But please do not think I am condemning
only the Catholic church for deadening conformity and the destruction of
life-enhancing diversity. Every organized church has functioned to crush
the human spirit with centralized structures of control- both behavioral
and thought control.
A humane God has absolutely nothing to
do with human social structures or institutions and orders. A humane God
is the opposite on every point to a hierarchical and institutional God who
effects rigidity and conformity in life.
The humane God creates life and grants
life the freedom to diversify in infinite creativity and spontaneity. God
is the God of life with all of its beautiful complexity and diversity. God
creates life, not the structures or institutions which constrain and deny
it the freedom to develop as it normally would.

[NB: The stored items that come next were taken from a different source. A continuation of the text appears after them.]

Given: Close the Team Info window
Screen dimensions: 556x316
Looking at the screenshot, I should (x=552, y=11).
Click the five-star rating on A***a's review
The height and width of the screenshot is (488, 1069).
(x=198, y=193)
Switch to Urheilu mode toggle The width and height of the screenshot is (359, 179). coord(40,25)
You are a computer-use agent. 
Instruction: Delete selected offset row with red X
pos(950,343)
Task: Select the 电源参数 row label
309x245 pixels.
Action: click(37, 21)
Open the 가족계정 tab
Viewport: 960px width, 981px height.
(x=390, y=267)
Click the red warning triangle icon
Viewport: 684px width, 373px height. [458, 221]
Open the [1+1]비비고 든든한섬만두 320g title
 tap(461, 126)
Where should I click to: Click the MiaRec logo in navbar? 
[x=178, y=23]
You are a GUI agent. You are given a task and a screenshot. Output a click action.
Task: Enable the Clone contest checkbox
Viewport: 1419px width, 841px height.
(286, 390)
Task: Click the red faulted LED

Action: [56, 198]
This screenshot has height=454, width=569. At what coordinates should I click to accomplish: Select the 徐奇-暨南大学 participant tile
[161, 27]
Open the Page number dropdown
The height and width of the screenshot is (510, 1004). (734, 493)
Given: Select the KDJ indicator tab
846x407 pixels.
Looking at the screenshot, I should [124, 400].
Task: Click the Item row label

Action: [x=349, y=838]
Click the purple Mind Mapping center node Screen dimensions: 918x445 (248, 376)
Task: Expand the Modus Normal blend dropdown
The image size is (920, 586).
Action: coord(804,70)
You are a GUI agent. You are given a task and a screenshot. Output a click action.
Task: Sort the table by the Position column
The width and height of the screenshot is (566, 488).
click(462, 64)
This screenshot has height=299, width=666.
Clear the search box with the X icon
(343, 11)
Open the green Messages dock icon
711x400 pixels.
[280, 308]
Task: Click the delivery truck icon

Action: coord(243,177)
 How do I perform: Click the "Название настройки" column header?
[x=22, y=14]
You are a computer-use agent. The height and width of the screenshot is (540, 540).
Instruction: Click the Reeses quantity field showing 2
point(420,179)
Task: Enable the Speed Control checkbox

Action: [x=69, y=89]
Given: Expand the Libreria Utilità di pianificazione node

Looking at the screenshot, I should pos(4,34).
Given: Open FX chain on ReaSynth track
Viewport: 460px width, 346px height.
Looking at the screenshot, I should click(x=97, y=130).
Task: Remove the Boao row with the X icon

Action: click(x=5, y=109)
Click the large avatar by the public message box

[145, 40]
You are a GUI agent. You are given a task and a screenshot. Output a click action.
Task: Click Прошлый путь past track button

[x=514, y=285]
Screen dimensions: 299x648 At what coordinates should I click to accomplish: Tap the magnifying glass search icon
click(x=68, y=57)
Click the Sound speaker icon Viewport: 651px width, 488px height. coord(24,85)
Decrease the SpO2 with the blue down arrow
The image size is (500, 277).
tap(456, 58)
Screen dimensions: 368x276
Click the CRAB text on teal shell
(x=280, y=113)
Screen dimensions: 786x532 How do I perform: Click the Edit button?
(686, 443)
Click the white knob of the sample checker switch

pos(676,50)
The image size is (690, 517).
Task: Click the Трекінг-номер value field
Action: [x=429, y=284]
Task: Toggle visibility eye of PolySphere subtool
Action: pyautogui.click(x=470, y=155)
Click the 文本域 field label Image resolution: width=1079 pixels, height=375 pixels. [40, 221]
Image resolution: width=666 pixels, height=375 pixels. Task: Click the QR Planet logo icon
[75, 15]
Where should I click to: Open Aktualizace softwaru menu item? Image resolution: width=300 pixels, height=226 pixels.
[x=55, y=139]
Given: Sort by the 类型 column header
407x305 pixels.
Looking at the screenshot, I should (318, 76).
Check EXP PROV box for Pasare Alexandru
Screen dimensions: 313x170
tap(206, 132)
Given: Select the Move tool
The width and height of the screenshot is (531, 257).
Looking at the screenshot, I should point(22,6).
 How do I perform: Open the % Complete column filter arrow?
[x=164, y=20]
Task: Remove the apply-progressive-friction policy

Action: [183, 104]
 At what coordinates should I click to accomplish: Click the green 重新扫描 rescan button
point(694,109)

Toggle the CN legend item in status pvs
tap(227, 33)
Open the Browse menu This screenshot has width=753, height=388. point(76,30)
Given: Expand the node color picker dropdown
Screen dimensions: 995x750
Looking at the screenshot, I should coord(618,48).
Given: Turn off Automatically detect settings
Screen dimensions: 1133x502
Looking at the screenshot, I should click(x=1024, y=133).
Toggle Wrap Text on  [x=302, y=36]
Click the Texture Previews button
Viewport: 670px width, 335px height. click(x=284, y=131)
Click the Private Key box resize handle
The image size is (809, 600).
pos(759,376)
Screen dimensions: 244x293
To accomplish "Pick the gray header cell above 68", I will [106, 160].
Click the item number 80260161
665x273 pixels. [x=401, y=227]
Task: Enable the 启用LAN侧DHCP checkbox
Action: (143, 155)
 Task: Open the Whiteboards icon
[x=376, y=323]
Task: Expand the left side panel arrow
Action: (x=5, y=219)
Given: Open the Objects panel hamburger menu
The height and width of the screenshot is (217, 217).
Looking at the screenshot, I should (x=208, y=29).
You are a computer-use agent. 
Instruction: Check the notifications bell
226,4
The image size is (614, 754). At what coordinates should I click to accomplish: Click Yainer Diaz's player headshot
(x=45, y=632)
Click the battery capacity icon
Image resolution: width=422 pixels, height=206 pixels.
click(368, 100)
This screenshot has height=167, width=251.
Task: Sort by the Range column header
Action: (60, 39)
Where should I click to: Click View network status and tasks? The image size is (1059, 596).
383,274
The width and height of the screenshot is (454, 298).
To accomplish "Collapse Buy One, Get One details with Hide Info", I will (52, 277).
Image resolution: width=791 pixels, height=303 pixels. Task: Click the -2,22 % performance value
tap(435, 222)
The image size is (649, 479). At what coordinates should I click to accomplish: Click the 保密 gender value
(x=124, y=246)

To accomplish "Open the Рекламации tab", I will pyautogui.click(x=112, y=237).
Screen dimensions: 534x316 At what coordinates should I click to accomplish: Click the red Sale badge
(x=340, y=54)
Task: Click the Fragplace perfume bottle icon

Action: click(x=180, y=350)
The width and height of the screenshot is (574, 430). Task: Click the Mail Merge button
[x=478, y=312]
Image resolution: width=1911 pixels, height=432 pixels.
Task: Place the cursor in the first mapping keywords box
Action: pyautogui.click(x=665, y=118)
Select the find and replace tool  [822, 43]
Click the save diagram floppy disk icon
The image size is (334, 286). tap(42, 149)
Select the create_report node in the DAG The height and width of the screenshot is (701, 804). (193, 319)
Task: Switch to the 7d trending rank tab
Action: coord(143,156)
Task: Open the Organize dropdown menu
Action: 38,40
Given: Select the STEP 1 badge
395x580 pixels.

I am arguing very clearly, then, that
the humane God has no involvement at all with the efforts of people to
control nature or human social life through excessive structuring such as
is found in the institutional and organizational trends of our societies.
God is not an institutional God living within and supporting human
organizations and structures.
Ellul also argues that life with God
can not be organized. He says, "God's order is not that which we conceive
and desire. God's order is not organization and institution. It is not the
same in every time and place. It is not a matter of repetition and habit.
On the contrary, it resides in the fact that it constantly posits
something new, a new beginning. Our God is a God of beginnings. There if
in him no redundancy or circularity.... (life with God) is completely
mobile, fluid, renascent, bubbling, creative, inventive, adventurous, and
imaginative. It will never be perennial, and can never be organized or
institutionalized. If the gates of death are not going to prevail against
it, this is not because it is a good, solid, well-organized fortress, but
because it is alive; it is Life- that is, as mobile, changing, and
surprising as life. If it becomes a powerful, fortified organization, it
is because death has prevailed" (88).
It must be made very clear that people
and people alone create structures or institutions of control in an effort
to dominate nature and other people. People alone are responsible for
creating the structures which have constrained and destroyed the free
patterns of life. It is a distortion and abuse of God for people to claim
that God has led them to create some program or institution which then
operates to control and conform human life.
And too often such claims have led
other people to look to human organizations to help solve their problems
and to meet their needs as though the organization were a new God.
In belaboring this point about God not
being responsible for efforts to organize or control life, I am revealing
a central goal of this study which is to liberate God from rigid
institutional contexts. God does not inspire, create, nor validate any
effort to control or organize life or nature. Life can not properly
develop in institutions which function to uniformize all in the pursuit of
predictability, security, and efficiency.
Human institutions must be viewed for
what they often really are- the result of excessively zealous efforts of
animal-like people to organize and control life. And such efforts have a
place in meeting the needs of people in domesticated society. But often
these efforts emanate from powerholding elites who are trying to control
resources or people for their own advantage.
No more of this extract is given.